### TEXTE SOURCE
============

Résumé

Le débat politique sur l’urbanisation africaine a longtemps souffert d’un manque de données fiables. Ce rapport apporte un éclairage nouveau sur les économies urbaines africaines, d’une portée et d’une précision sans équivalent. Sur la base de données recueillies auprès de plus de 4 millions d’individus et d’entreprises, issus de 2 600 villes de 34 pays, le rapport décrit la performance économique et les conditions sociales des villes de différentes tailles à travers le continent.

Les villes sont attrayantes en raison des opportunités d’emploi qu’elles offrent. Les salaires horaires dans les grandes villes sont plus de deux fois plus élevés que dans les zones rurales. Si la proportion d'adultes sans emploi est légèrement plus faible dans les villes qu’en milieu rural, le sous-emploi est moins répandu : les travailleurs urbains travaillent 30 % d'heures de plus par semaine que les travailleurs ruraux.

De même, l’accès à l’éducation est meilleur en ville qu’au sein des zones rurales. Selon la taille de la ville, les jeunes bénéficient en moyenne de 2.5 et 4 ans d’éducation de plus que leurs homologues des zones rurales. Ceci a un impact durable puisque les avantages économiques et sociaux d’une bonne éducation durent toute la vie. L’amélioration du niveau d’éducation résultant de l’urbanisation construit le capital humain nécessaire à la transition vers une économie d’emplois qualifiés. Aujourd’hui, la part des emplois qualifiés en ville est environ 2.5 fois plus élevée qu’en milieu rural.

Plus généralement, les villes facilitent l’accès aux infrastructures et aux services, publics comme privés. Dans les grandes villes, 80 % des ménages sont connectés au réseau électrique, contre 20 % seulement en zones rurales. La moitié environ des ménages urbains sont propriétaires de leur maison, contre seulement 20 % dans les zones rurales. De même, le pourcentage d’individus vivant dans un ménage détenant un compte en banque est de plus de 50 % dans les grandes villes, près de 40 % dans les petites, moins de 20 % en milieu rural.

Outre les meilleures perspectives économiques et le niveau de vie supérieur qu’elles proposent, les villes sont des incubateurs de changements sociaux et culturels. Elles facilitent, par exemple, la transition démographique avec des taux de fécondité plus d’un tiers plus bas dans les grandes villes que dans les zones rurales. En conséquence, les rapports de dépendance sont plus favorables en ville.

============

### CONSIGNE A
Résume en deux phrases le texte sur l'urbanisation africaine.
### CONSIGNE B
Dans le texte sur l'urbanisation africaine, pourquoi les rapports de dépendance sont-ils plus favorables en ville ? Réponds en une ou deux phrases.
### CONSIGNE C
Poursuis le texte sur l'urbanisation africaine à partir de sa dernière phrase.
La liste est un document à part, sans lien avec ce texte.

### DONNÉES SOURCES
============

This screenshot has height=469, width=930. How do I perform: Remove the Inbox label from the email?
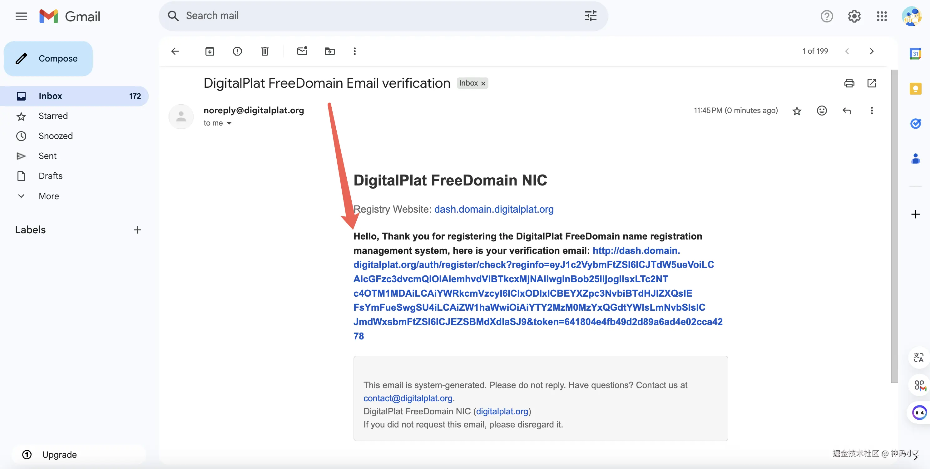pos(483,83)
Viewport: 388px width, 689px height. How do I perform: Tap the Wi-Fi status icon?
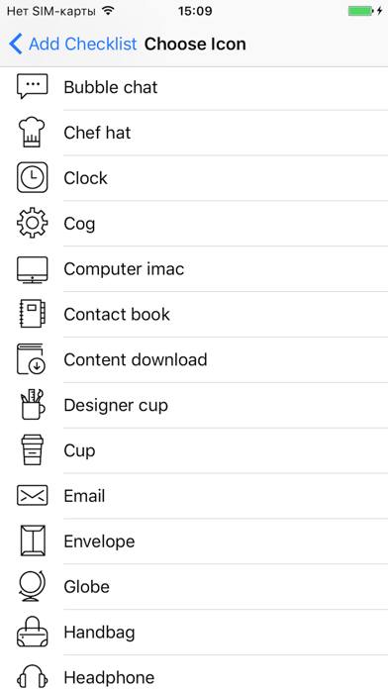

============

### RÉPONSE A
À partir de données recueillies auprès de plus de 4 millions d'individus et d'entreprises dans 2 600 villes de 34 pays, le rapport décrit la performance économique et les conditions sociales des villes africaines. Il montre que les villes offrent des salaires plus élevés, plus d'heures de travail, une meilleure éducation et un meilleur accès aux infrastructures et aux services, et qu'elles favorisent des changements sociaux comme la baisse de la fécondité.

### RÉPONSE B
Les villes facilitent la transition démographique : dans les grandes villes, les taux de fécondité sont plus d'un tiers plus bas que dans les zones rurales. Les rapports de dépendance y sont donc plus favorables.

### RÉPONSE C
La plupart des indicateurs analysés sont liés à la taille des villes. Les villes les plus grandes sont plus performantes que les petites, cependant ces dernières réussissent beaucoup mieux que les zones rurales. En général, l’écart entre les villes de différentes tailles est toutefois inférieur à celui entre villes et zones rurales. Dans la plupart des domaines analysés, les conséquences pour les individus qui bougent d’une zone rurale vers une ville de moins de 50 000 habitants sont plus importantes que pour les individus qui passent d’une ville de moins de 50 000 habitants à une ville de plus de 1 million d’habitants. Ceci montre que même les petites villes offrent un grand nombre des avantages de l’urbanisation, allant de meilleurs services et infrastructures à des économies relativement plus avancées.

Les villes sont porteuses d’économies d’agglomération. Les entreprises et les travailleurs y sont plus productifs que ceux des zones rurales. Au fur et à mesure que la population des villes croît, les économies d'agglomération qu'elles génèrent augmentent, ce qui entraîne une hausse du Produit intérieur brut (PIB). Si l’on connaît l’ampleur des économies d’agglomération et les taux de croissance récents des villes africaines, il est possible d’évaluer l’effet de l’urbanisation sur la hausse du PIB. Selon une estimation prudente, l’augmentation de la population génère 0.33 % de la croissance annuelle moyenne par habitant en Afrique. Ceci représente environ 29 % de la croissance annuelle moyenne totale du PIB par habitant en Afrique de 2001 à 2020.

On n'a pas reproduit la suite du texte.